Un effet comparable à 10 kilomètres de course de vitesse à jeun
Le composé développé par l’équipe de recherche, baptisé « LaKe », est un hybride moléculaire entre le S-lactate et un précurseur du bêta-hydroxybutyrate (un composé cétonique), le (R)-1,3-butanediol. Cette simplicité structurelle permet d’obtenir une bonne biodisponibilité (la proportion du principe actif qui atteint la circulation sanguine sous sa forme inchangée) du composé administré par voie orale. Une fois ingérée, la molécule est rapidement clivée par le biais d’une réaction d’hydrolyse, induisant ainsi la libération de lactate et de cétone sans sous-produits métaboliques supplémentaires — permettant ainsi une administration à long terme.
Les effets du composé ont été évalués sur des rats âgés de 7 à 9 semaines, préalablement isolés 24 heures avant l’administration du médicament. Leur nourriture a été retirée la nuit précédant le début de l’étude et les animaux ont été maintenus sous perfusion de solutions glucosée et saline afin de supprimer la production endogène de cétones. Ils ont à nouveau été nourris normalement 8 heures après l’administration (par voie orale) du composé LaKe.
Le médicament a induit une augmentation significative des niveaux plasmatiques de lactate et de cétone.
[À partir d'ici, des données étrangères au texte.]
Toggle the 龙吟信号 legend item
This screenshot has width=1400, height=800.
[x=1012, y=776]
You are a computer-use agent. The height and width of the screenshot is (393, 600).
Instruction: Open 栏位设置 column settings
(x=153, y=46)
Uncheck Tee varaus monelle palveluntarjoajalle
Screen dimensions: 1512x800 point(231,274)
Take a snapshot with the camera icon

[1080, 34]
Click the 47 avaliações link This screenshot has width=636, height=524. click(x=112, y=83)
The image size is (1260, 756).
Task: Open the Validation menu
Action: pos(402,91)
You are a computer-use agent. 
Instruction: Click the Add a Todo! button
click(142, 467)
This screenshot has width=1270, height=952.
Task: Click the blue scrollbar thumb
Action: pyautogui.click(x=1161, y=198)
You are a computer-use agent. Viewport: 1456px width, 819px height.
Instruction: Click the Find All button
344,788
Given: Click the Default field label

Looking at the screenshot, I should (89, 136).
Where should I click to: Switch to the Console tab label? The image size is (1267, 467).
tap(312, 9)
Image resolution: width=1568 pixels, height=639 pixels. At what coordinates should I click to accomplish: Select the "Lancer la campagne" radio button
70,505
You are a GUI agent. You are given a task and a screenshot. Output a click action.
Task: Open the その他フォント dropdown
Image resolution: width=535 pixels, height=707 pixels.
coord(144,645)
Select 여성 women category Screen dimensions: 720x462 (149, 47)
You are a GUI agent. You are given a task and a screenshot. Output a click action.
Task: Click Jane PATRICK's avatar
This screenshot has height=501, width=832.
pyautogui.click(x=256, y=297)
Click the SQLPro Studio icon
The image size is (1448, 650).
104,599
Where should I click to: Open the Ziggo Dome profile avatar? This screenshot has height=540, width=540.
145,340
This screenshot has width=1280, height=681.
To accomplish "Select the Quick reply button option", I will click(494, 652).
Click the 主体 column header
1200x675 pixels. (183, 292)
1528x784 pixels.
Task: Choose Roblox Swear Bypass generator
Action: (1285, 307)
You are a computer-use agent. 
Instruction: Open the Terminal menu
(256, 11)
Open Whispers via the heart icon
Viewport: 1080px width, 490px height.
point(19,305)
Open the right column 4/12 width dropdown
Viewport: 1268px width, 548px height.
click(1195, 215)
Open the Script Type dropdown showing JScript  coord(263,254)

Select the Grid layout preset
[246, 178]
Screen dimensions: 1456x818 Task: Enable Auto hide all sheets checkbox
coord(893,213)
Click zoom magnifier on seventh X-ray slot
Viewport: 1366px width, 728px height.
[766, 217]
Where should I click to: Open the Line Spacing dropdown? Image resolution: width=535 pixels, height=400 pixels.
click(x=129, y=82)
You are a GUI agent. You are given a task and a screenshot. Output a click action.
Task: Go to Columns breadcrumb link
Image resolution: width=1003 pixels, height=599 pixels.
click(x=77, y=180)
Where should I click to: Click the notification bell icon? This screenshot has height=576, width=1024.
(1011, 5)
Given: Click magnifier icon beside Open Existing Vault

Cela a déclenché une hausse de la production de N-L-lactoyl-phénylalanine (Lac-Phe), une hormone coupe-faim, ainsi qu’une diminution des niveaux d’acides gras circulant dans le sang, réduisant ainsi le risque de syndrome métabolique.
Selon les chercheurs, la réponse métabolique résultante serait comparable à celle obtenue à la suite d’une course de vitesse de 10 kilomètres à jeun. Il serait impossible d’obtenir le même effet uniquement par le biais d’un régime alimentaire, car le lactate et les cétones ne pourraient pas être consommés en quantités suffisantes sans métabolites indésirables, tels que les sels et les acides.
Cette action bien coordonnée permettrait d’aider les patients souffrant de diverses affections invalidantes (obésité, insuffisance cardiaque, …) à maintenir un poids santé, sans efforts physiques ni restriction alimentaire. « Il peut être difficile de rester motivé pour courir de nombreux kilomètres à grande vitesse et se passer de nourriture. Pour les personnes souffrant de problèmes physiques tels qu’une faiblesse cardiaque ou générale, un complément alimentaire peut être la clé d’une meilleure récupération », estime Poulsen.
Un potentiel thérapeutique contre les maladies neurodégénératives
Le composé LaKe pourrait aussi potentiellement être utilisé en complément des traitements contre les maladies neurodégénératives et d’autres affections cérébrales. Ces dernières sont en effet souvent caractérisées par un déficit de production énergétique par les mitochondries au niveau des neurones. « Étant donné que le lactate peut remplacer le glucose dans le cerveau en cas de stress ou de traumatisme, des expériences ont été menées pour augmenter les taux de lactate chez les personnes souffrant de commotion cérébrale », indique Poulsen.
Par ailleurs, de précédentes études ont montré que le lactate exogène améliore l’homéostasie cérébrale, tandis que les composés cétoniques exercent des effets neuroprotecteurs et stimulent les fonctions cognitives. D’autre part, il a été suggéré que le surpoids accélère le vieillissement cérébral et augmente le risque de démence. LaKe pourrait ainsi être utilisé contre les maladies à démence telles qu’Alzheimer et Parkinson. Le composé est actuellement en phase d’essai clinique.